Perspective - (2023) Volume 12, Issue 3

On the Performance and Tuning of Large−Power Pv Irrigation Systems that Stand Alone

Jazuri Abdullah*
*Correspondence: Jazuri Abdullah, Department of Civil Engineering, University of Teknologi MARA, Selangor, Malaysia, Email:
Department of Civil Engineering, University of Teknologi MARA, Selangor, Malaysia

Received: 01-Mar-2023, Manuscript No. idse-23-90477; Editor assigned: 03-Mar-2023, Pre QC No. P-90477; Reviewed: 15-Mar-2023, QC No. Q-90477; Revised: 22-Mar-2023, Manuscript No. R-90477; Published: 28-Mar-2023 , DOI: 10.37421/2168-9768.2023.12.378
Citation: Abdullah, Jazuri. “On the Performance and Tuning of Large-Power Pv Irrigation Systems that Stand Alone.” Irrigat Drainage Sys Eng 12 (2023): 378.
Copyright: © 2023 Abdullah J. This is an open-access article distributed under the terms of the Creative Commons Attribution License, which permits unrestricted use, distribution, and reproduction in any medium, provided the original author and source are credited.

Introduction

A recent development is the installation of large-power PV irrigation systems that do not require batteries. This indicates that their design is still in its infancy and that there is no experimental evidence to support their performance. This paper makes a contribution to both the knowledge of experimental performance data for these kinds of systems and the systematic tuning of their control. Based on the application of the Approximate M-constrained Integral Gain Optimisation (AMIGO) design rules to the frequency response tuning method, a systematic Proportional, Integral, and Derivative (PID) control tuning method for frequency converters is proposed and applied to two PV irrigation systems in Villena and Aldeanueva de Ebro, Spain, that had a "conservative" tuning through an experimental trial and error method. The experimental performance of both systems has been evaluated from 2017 to 2021 to assess the goodness of this systematic tuning. Both the system's robustness to PV power fluctuations (the "Number of abrupt stops" and the "Passing-cloud resistance ratio") and performance (by factoring the conventional Performance Ratio (PR) to determine the influence of various factors external to the system) have been evaluated using new indices. According to the findings, the proportion of PV irrigation systems with abrupt stops decreases from 40% and 39.8% prior to systematic tuning to 7.3% and 1.3% after tuning; The PR goes from 61.4% and 60% to 65.7% and 64.7%, and the passing cloud ratio goes from 65% and 79.9% to 97.9% and 99.8%.

Description

Due to rising energy costs in modernized agriculture, stand-alone largepower photovoltaic (PV) irrigation systems that do not require batteries are relatively new technology. This kind of system was only available until recently in plug-and-play kits that included an alternating current centrifugal motor pump, a frequency converter (FC), and a PV generator with a maximum power of 40 kWp. Due to the variability of the PV power, it was impossible to guarantee the stability of the FC's control, which led to sudden stops of the FC, which caused water hammer in the hydraulic system and overvoltage’s between the FC output and pump motor. Even though new accumulation technologies like those based on phase change materials were able to solve this issue by incorporating batteries, this did not result in an increase in system power [1].

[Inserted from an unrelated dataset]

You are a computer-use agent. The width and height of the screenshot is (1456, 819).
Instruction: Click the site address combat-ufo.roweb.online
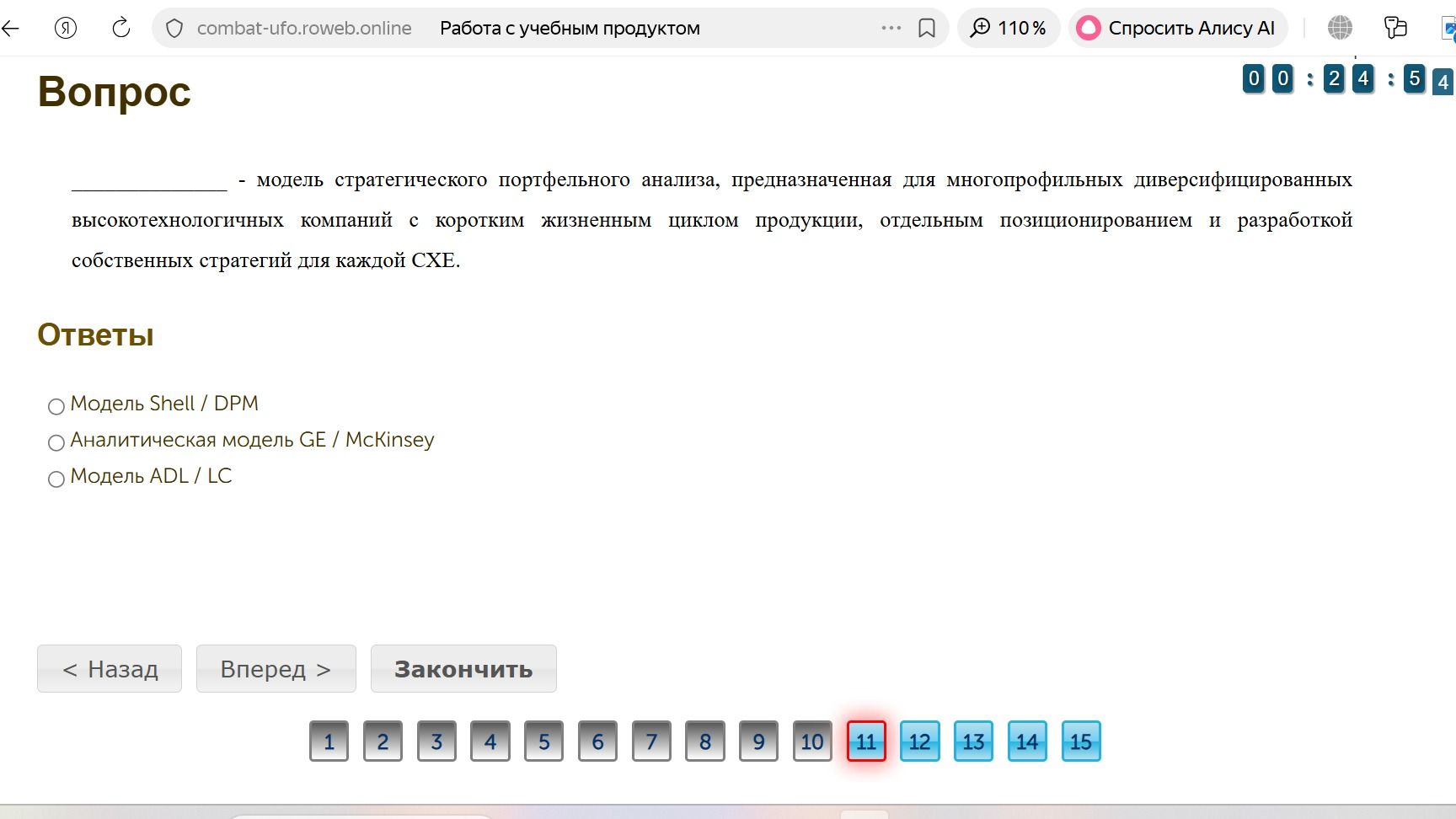click(304, 29)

New control algorithms that take advantage of centrifugal motor pumps' ability to regenerate have been developed over the past ten years to address control instabilities and the issues they cause. In addition, trackers with a horizontal north–south axis were incorporated to better adapt PV power profiles to the dynamics of the water sources and to adjust PV production throughout the year to meet irrigation requirements. In order to make it simpler for farmers to adopt the innovation, communication protocols were developed to integrate control of PV irrigation systems and irrigation controllers. Fixed help structures for the PV generator called "delta" were likewise proposed which, because of their east-west direction, additionally produce steady power profiles. In order to demonstrate their technical dependability as well as their economic and environmental viability, these solutions were incorporated into five full-scale demonstrators in real irrigation infrastructures of farmers, irrigation communities, and agro-industries in Spain, Portugal, Italy, and Morocco as part of a European project. However, due to the nature of contemporary technology, its design has not yet reached maturity, and there is no experimental data available to estimate the system's performance.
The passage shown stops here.